WHAT YOU HAVE TO DO: Repeat every record word for word and omit the images.

(Items from a dataset)
::::
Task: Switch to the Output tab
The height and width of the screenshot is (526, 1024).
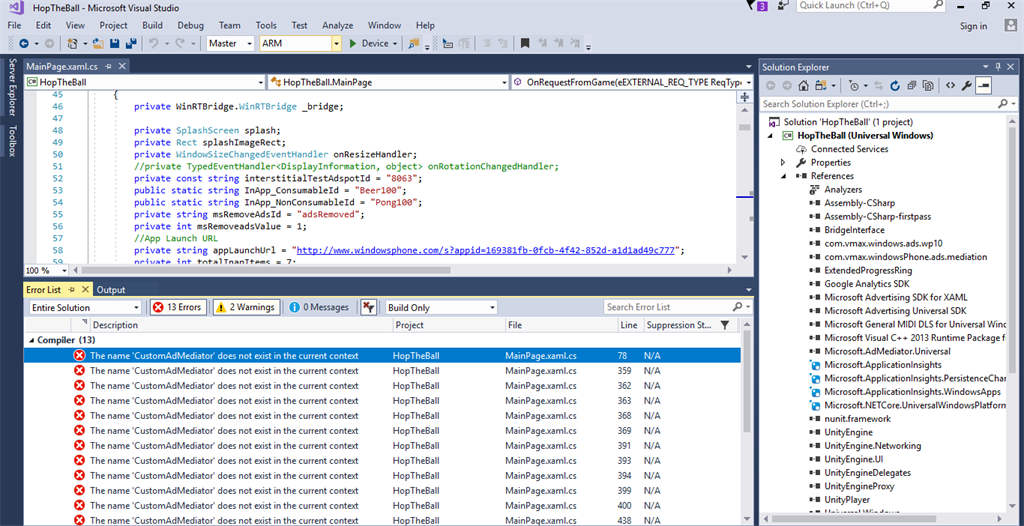Action: (110, 290)
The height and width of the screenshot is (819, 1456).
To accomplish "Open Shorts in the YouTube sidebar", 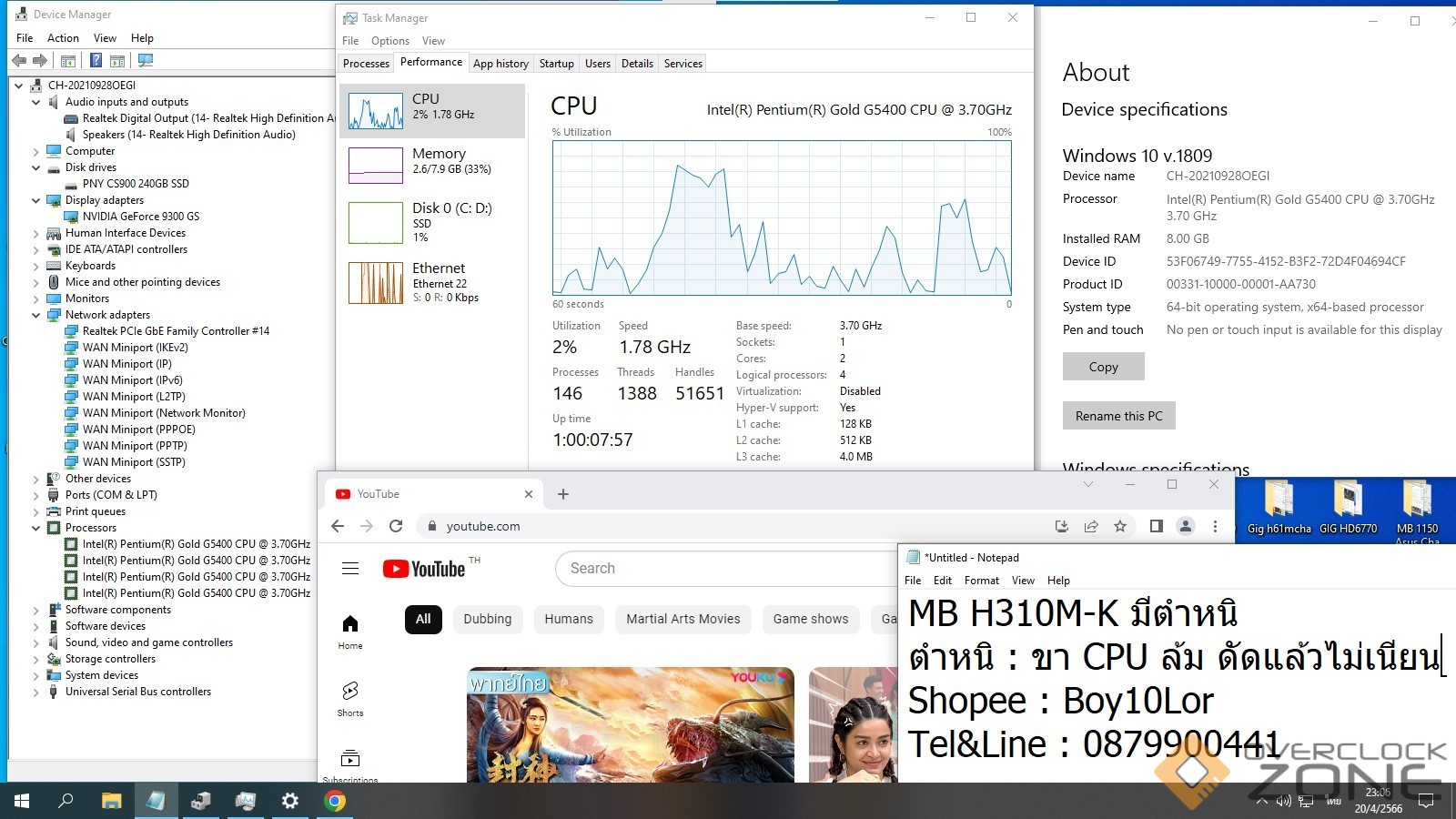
::::
TASK ANSWER:
Task: Switch to the Output tab
The height and width of the screenshot is (526, 1024).
Action: (110, 290)
The height and width of the screenshot is (819, 1456).
To accomplish "Open Shorts in the YouTube sidebar", 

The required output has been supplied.